*** Document extract ***

The space that the rental car companies are currently using would be reconfigured to long-term public parking and valet parking.
“That would free up 1,000 parking spaces so the public could park there,” Richardson said. “Prior to COVID, we had to close the parking garage several days per week — every week — because it would fill up, it would be at capacity. It was like that all of last year and it was shaping up to be like that prior to COVID. That project may come back depending on how the passenger traffic recovers and how the rental car companies recover.”
The other expansion project on the docket for this year was the concourse space, which may continue. Currently, the airport has two concourses, marked A and B. An additional gate was expected to be added to concourse A, which would allow for eight gates, as well as widening the 66-foot concourse to up to 120 feet and lengthening it by 510 feet to a total of more than 900 feet.

*** End of Document extract ***
*** Data ***

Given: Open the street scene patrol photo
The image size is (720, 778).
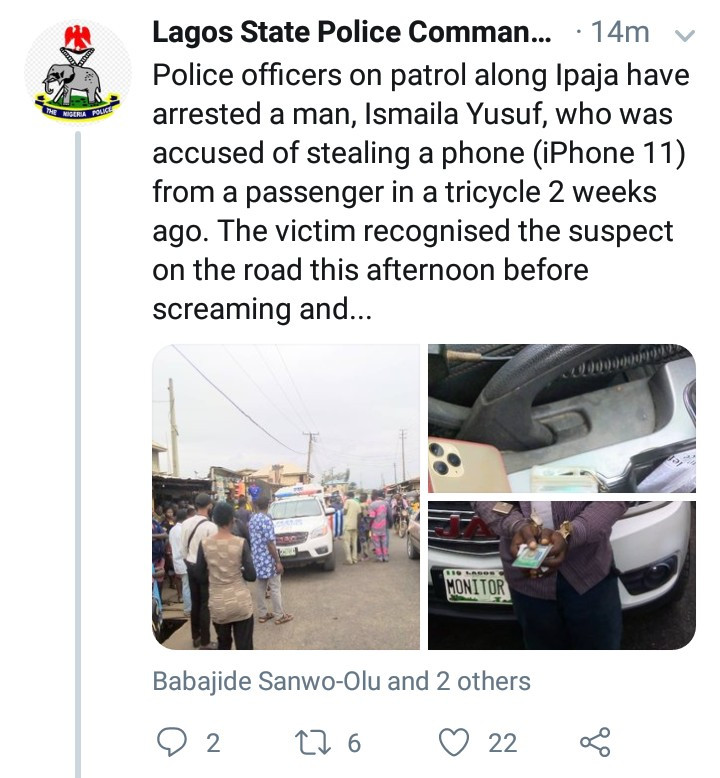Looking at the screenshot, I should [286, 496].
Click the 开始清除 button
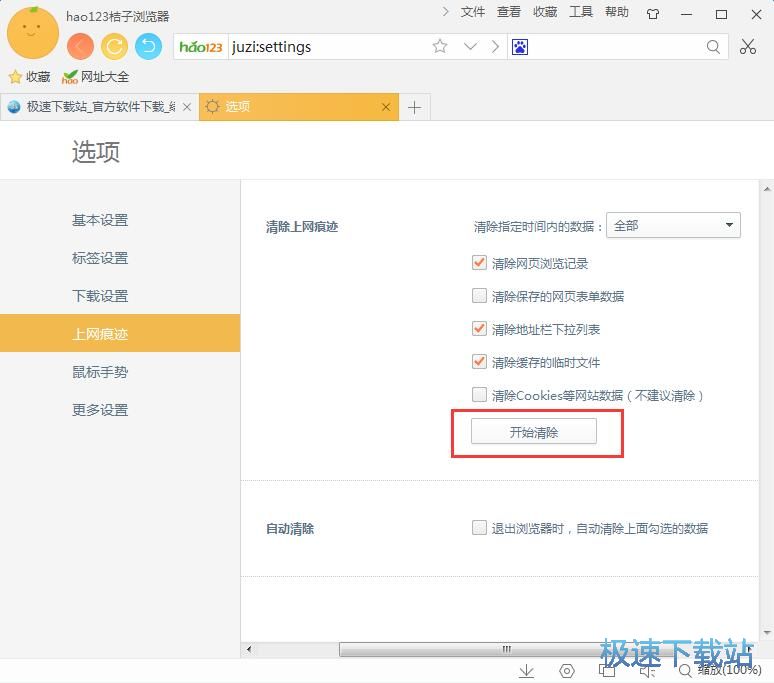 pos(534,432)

*** End of Data ***
*** Data ***

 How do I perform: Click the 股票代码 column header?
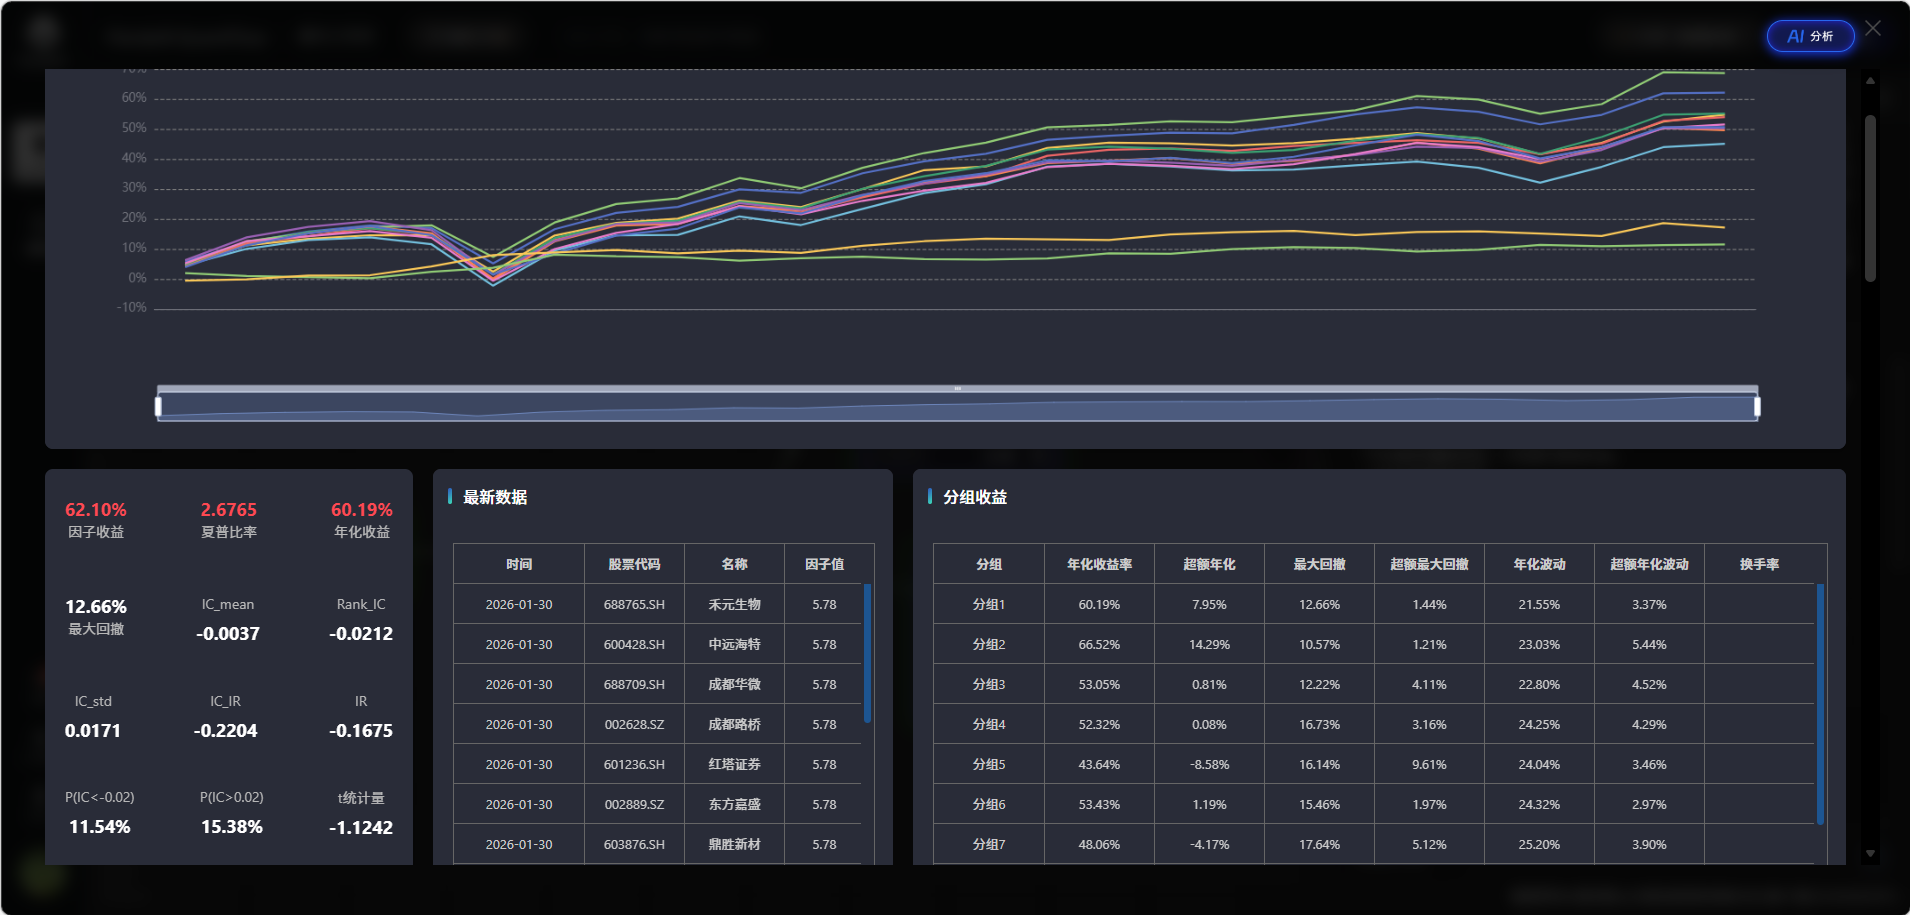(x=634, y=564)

*** End of Data ***
*** Data ***

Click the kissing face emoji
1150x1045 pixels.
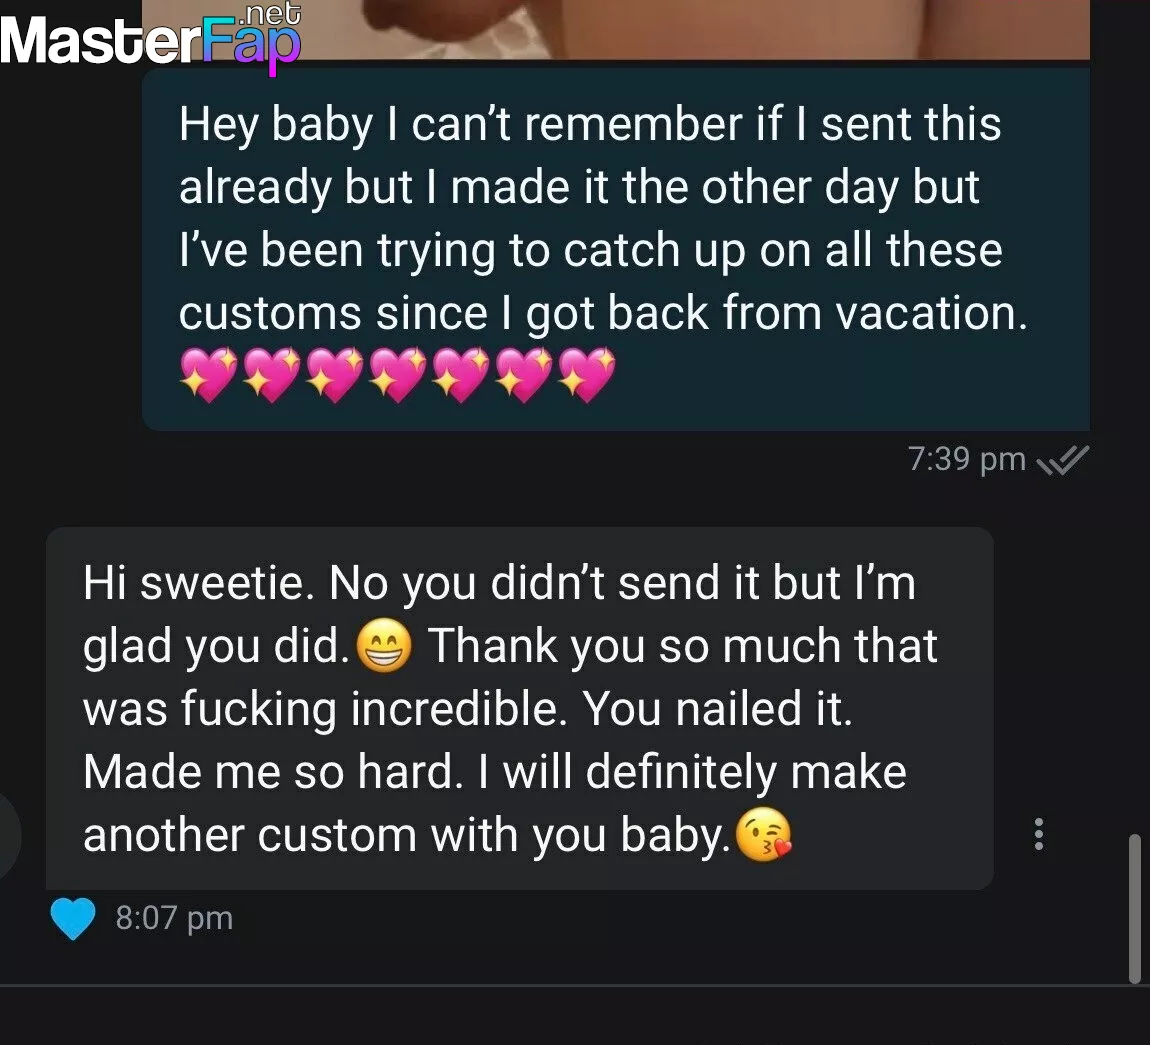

*** End of Data ***

> Action item: What distances in feet does the airport expansion passage give for concourse A? List each one. Work only from the airport expansion passage and disregard the listing.

> Result of this exercise:
- 66 feet (current width)
- Up to 120 feet (widened width)
- 510 feet (added length)
- More than 900 feet (total length)